По кое-каким страницам книги Аллы Сущинской «Маршак нашего детства» (М., «Вече», 2017)

№ 2018 / 10, 16.03.2018, автор: Иван ОСИПОВ

Тут что ни слово, то переменная, которая требует уточнения, комментария или вводных: «Маршак нашего детства». Что за детство? Чьего нашего? Какой такой Маршак?

Это сам Маршак, заскучавши в приёмной высокого, но неглубокого, то бишь обделённого проницательностью, начальника, сочинил гневную инвективу:

 

У вас, товарищ Большаков,

Не так уж много Маршаков, –

 

и, передав записку со стихами адресату через ошарашенную секретаршу, был таков. Цену себе он знал, причём – чрезвычайно завышенную.

Но тот, кто действительно понимает что к чему, должен, чтобы уразуметь какой такой Маршак, спросить: Маршак какого десятилетия? Девятисотых годов? Десятых? Двадцатых? Тридцатых? Сороковых? Пятидесятых, наконец? Самого начала шестидесятых? Ибо в каждом из десятилетий Маршак различен.

И этот разный Маршак никуда не девается, он, словно матрёшка, от мал-мала-меньше до самой громадной, облекается Маршаком следующего периода, прячется под его оболочку, оставаясь где-то внутри, укрытый очередным Маршаком.

6 pic1

Еврейский мальчик, за стихотворную бойкость привеченный именитым критиком В. Стасовым. Юноша, чтобы обойти российскую норму для иудеев, отправившийся учиться в Англию. Молодой человек, сочиняющий посредственные стихи, которые, однако ж, приглянулись А. Блоку. Юный мужчина, оказавшийся в Екатеринодаре, где в соавторстве с Е. Васильевой, она же некогда Черубина де Габриак, пишет пьесы для детей, а без соавторов бессчётные стихотворные фельетоны для газеты, не включённые ни в одно прижизненное издание и ни в одно собрание сочинений, даже и посмертное. Мужчина просто, вернувшийся в Петроград и взявшийся созидать новую литературу для детей, советских (важное уточнение). Немолодой мужчина, что бросил всё и уехал в Москву, пока воздвигнутый им ленинградский Детиздат громили, а писателей, открытых им и обученных, арестовывали и уничтожали. Пожилой классик, только себя и слушавший, когда к нему на улицу Чкалова приходили друзья, знакомые и попросту гости.
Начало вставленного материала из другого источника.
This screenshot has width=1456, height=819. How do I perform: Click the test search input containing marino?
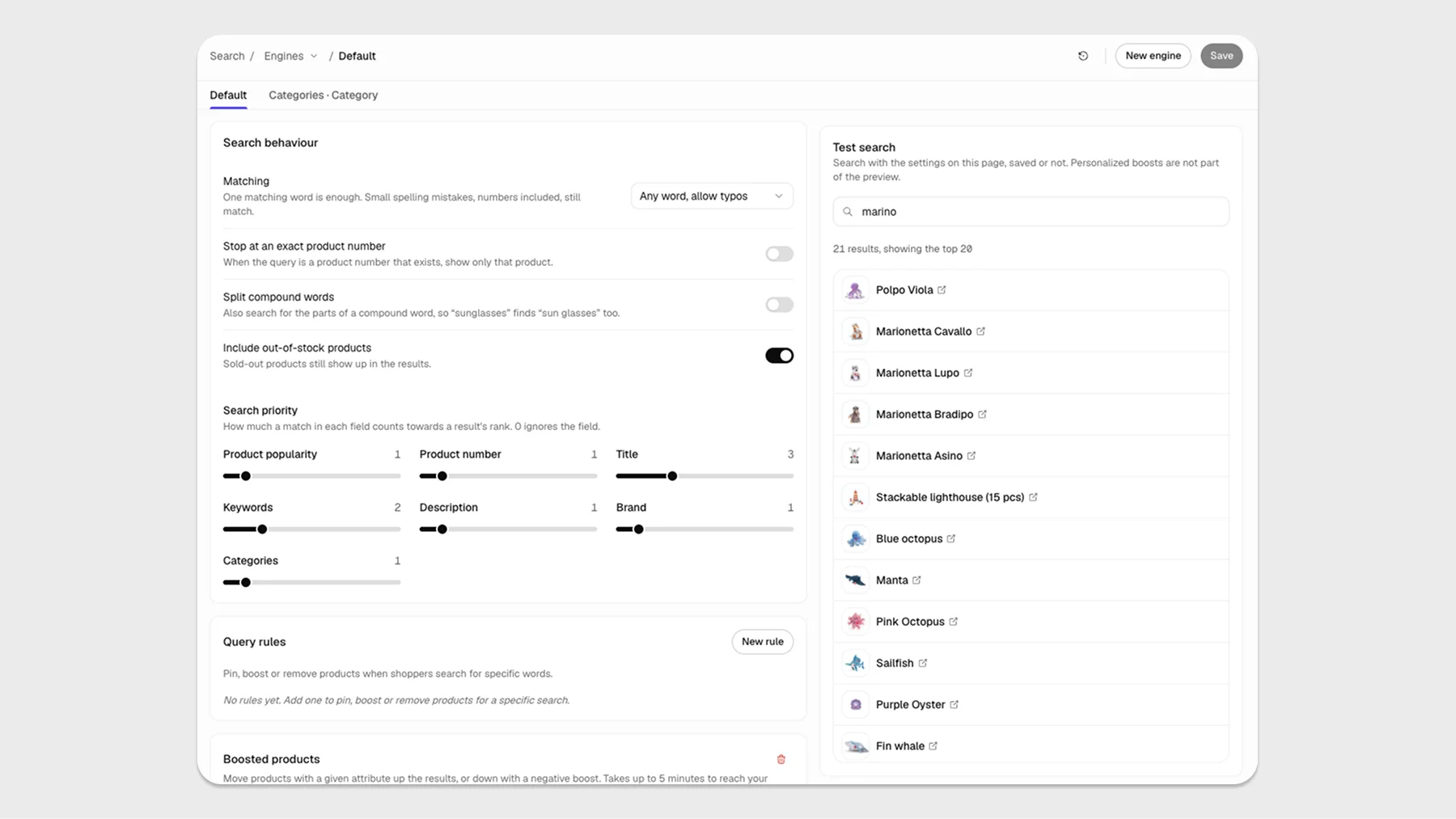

Патриарх детской литературы, устраивавший дивертисменты редакторам и функционерам от мелка и до велика, потому что они, кажется, редко печатают, криво подправляют, смеют порой сокращать его статьи. Старик, тяжело, но честно умиравший, не боясь смерти, потому что был занят переводами и собственной персоной.

Так какой Маршак из перечисленных Маршаков?

Вопрос риторический. Авторствующая дама лучше подделает документы, чем скажет на какое столетие пришлось её безоблачное детство. Можно только догадываться, что она – выученица выучеников маршаковской школы. Вот, хотя бы, и самая первая фраза первой главы: «Пароход медленно отдалялся от берега Одессы на Ближний Восток». Именно так, языком звонким, но доступным, писали эти сочинители, в коротком предложении вмещая и насущное повествование, и факты из многочисленных областей знания – географии, мореходства, древней и новейшей истории и т.д. Хочется длить, продолжать эту чудную прозу, адресованную всем детям и каждому взрослому: «Подплывая к левому боку текущего Гольфстрима и смотря в иллюминатор на погоду, у меня слетела вниз панама».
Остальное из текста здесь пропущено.